Just thought that I would post the route and some food station info for those interested.

http://www.cyklavaettern.com/Default.aspx?module=4&content=70&lang=SV&fwsite=2

The Route 300 km - 186 miles

Vätternrundan is the world´s largest* recreational bicycle event. Come and enjoy cycling through the beautiful summer countryside around lake Vättern. Breathtaking views with a late sunset and an early sunrise will make this an event you will never forget.

The start
The start is in Motala, by the harbour. Cyclists start from 8 pm Friday night until approximately 5 am Saturday morning. The start attracts a large crowd and the festivities last the whole night. At the start you can find repair facilities, water, coffee and a last minute cycle shop.

The rest stops
All the rest stops serve beverages: coffee, water, honey water, blueberry soup and ENERVIT energy drinks. In addition all rest stops that do not serve a meal serve non-sweetened bread buns.

The Finish
The finish is in Motala, on the lakeside promenade, by the City Park. Here cyclists receive their medal, are photographed, and then move on to the end of the City Park (where the start area was). Here they are served pasta sallad and beer.

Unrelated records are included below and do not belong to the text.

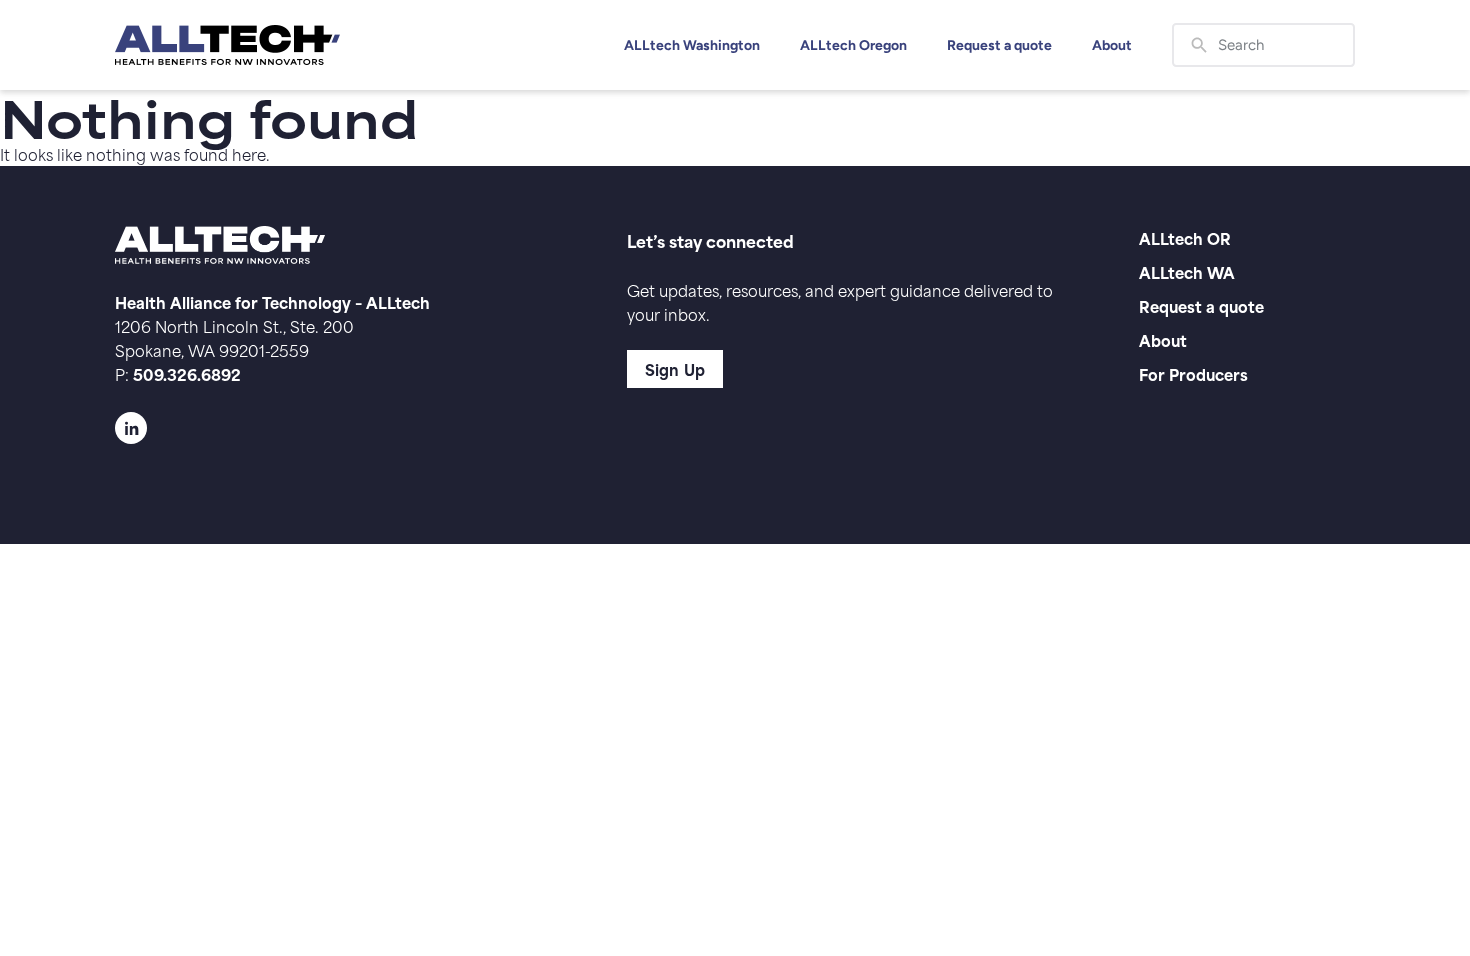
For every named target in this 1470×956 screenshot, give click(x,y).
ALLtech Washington (692, 45)
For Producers (1193, 373)
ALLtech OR (1185, 237)
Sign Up (675, 368)
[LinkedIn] (331, 428)
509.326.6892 (187, 373)
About (1112, 45)
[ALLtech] (227, 45)
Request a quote (999, 45)
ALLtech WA (1187, 271)
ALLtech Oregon (853, 45)
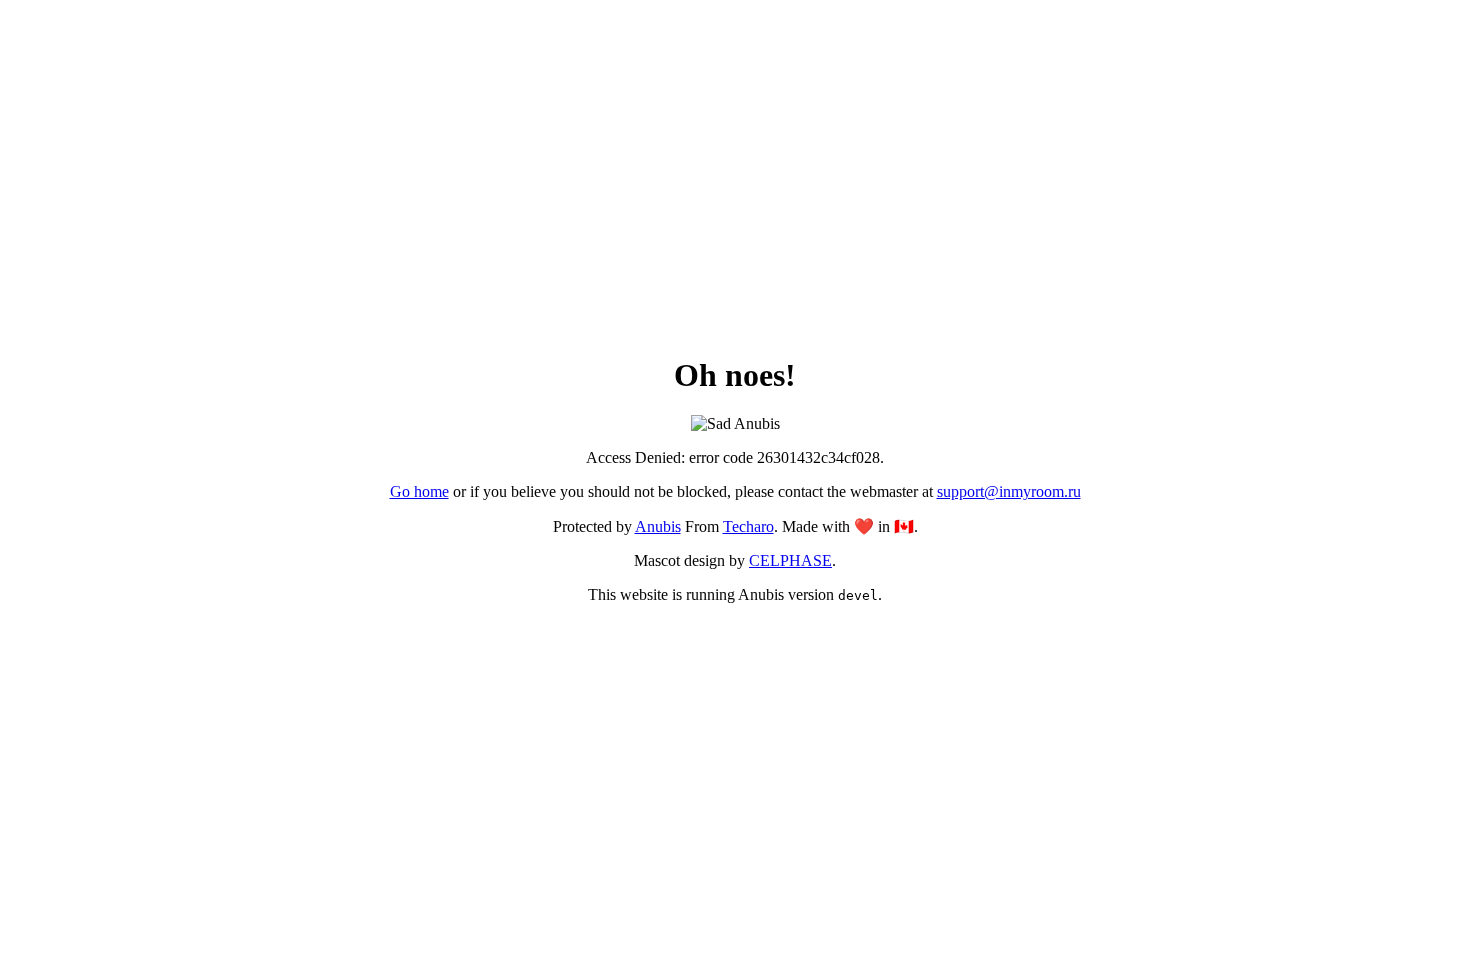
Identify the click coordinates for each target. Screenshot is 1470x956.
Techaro (748, 526)
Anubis (658, 526)
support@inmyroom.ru (1009, 491)
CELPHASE (790, 560)
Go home (419, 491)
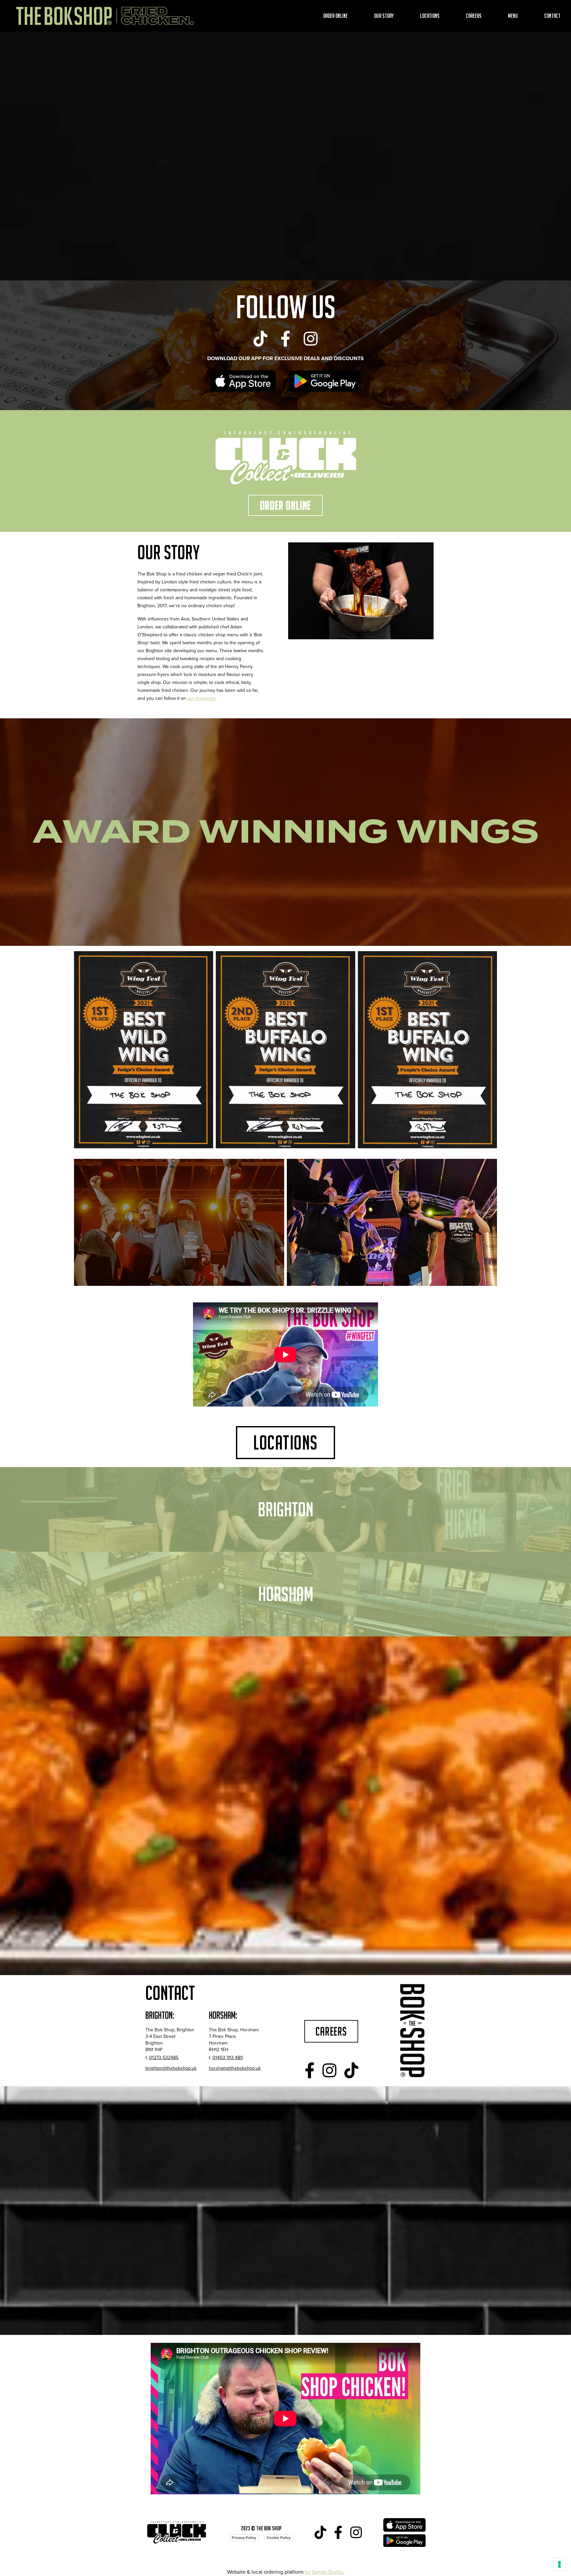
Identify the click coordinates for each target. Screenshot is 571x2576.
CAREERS (331, 2031)
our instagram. (201, 698)
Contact (552, 15)
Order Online (335, 15)
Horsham (285, 1594)
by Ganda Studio (324, 2572)
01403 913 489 (227, 2057)
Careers (473, 15)
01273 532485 (163, 2057)
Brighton (285, 1509)
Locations (429, 15)
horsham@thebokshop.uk (235, 2068)
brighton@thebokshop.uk (171, 2068)
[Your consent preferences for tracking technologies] (559, 2564)
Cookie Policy (279, 2537)
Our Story (384, 15)
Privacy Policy (244, 2537)
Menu (513, 15)
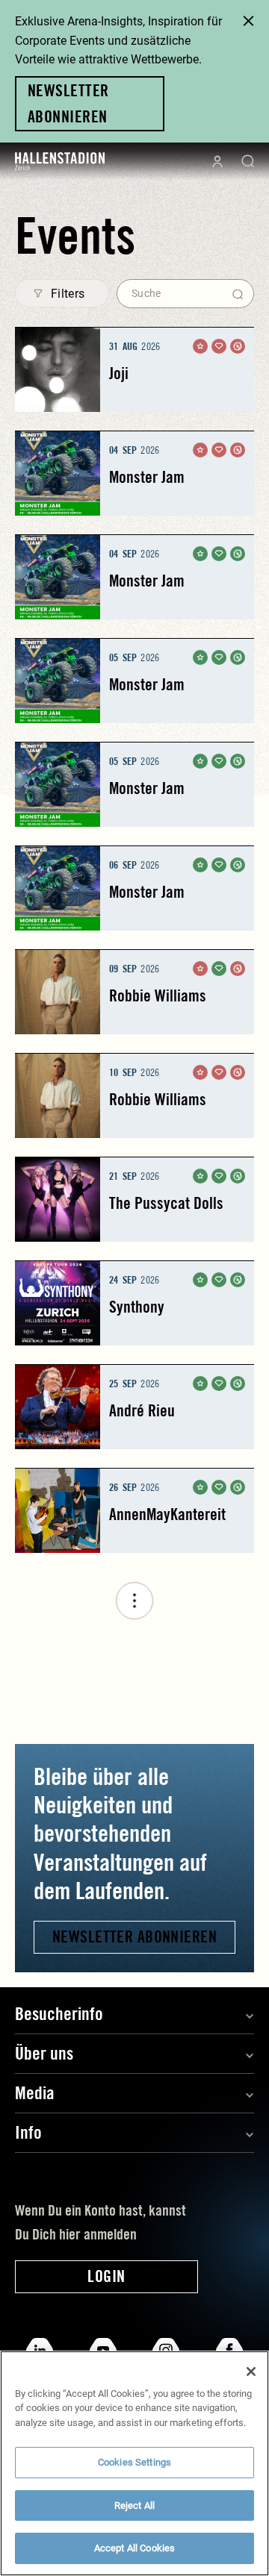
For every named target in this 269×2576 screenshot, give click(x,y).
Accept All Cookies (134, 2547)
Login (106, 2276)
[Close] (251, 2371)
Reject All (134, 2505)
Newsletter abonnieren (134, 1936)
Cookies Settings (134, 2462)
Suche (146, 293)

The track on Google Maps >>

Click to see a cross-section of the route

Rest stop Km Comment
Hästholmen 43 The first stop is usually reached quickly. The course is lined with cheering spectators and there are few hills. Beverages and buns.
Gränna 81 A rest stop at Gränna Glasbruk with beverages, buns and bananas. A new beverage for many is blueberry soup which is a smooth and syrupy drink. It is served warm if the weather is chilly or cold if the weather is hot. 
Jönköping 109 During Vätternrundan the worlds largest hotdog stand is set up! Mashed potatoes and sausages are served as well as bread, porridge and bananas.
Fagerhult 140 Beverages, buns, bananas and a well-deserved rest.
along road 140 + Splash & go rest stop - water only!
Hjo 178 Hjo gives every cyclist a warm welcome! Here cyclists are served a warm meal of lasagne and sallad. A new snack for many is pickled salted gherkin, a juicy way to get some salt. For those who feel breakfast is more in order there is corn flakes, milk and coffee.
Karlsborg 210 A nice stop next to the old fortress. Beverages and buns.
Boviken 232 A beautiful nature spot many look forward to. Beverages, buns and bananas. Bananas are always served cut in half, for easy eating.
Hammarsundet 262 On the bridge over the sound you can view northern Vättern and its beautiful archipelago. Beverages, buns and bananas.

Medevi
282 Medevi is the site of an old spa. Here on a summery meadow cyclists can listen to music and have coffee with sticky buns with honey.


----------



## Fixed (May 12, 2005)

*sugars?*

I just did a 215 mile event with 14k' of climbing on a fixed gear, on nothing but a dextrose/fructose/water/salt mixture, with an occasional half banana or cookie at a rest stop. Worked fine. Just try things ahead of time, and be prepared to change if it isn't working. About the worst thing you can do is too much sugars (in any form), though, as it can lead to massive digestive problems, worse than not eating at all.


----------



## muscleendurance (Jan 11, 2009)

also people WAAy over estimate how much sugar they are actually burning. In your case OP you are almost exclusivelty going to be burning fat mostly, think 65-75% of your hr. so this is why fixed above could ride the above event and seemligly take in such little sugar.


----------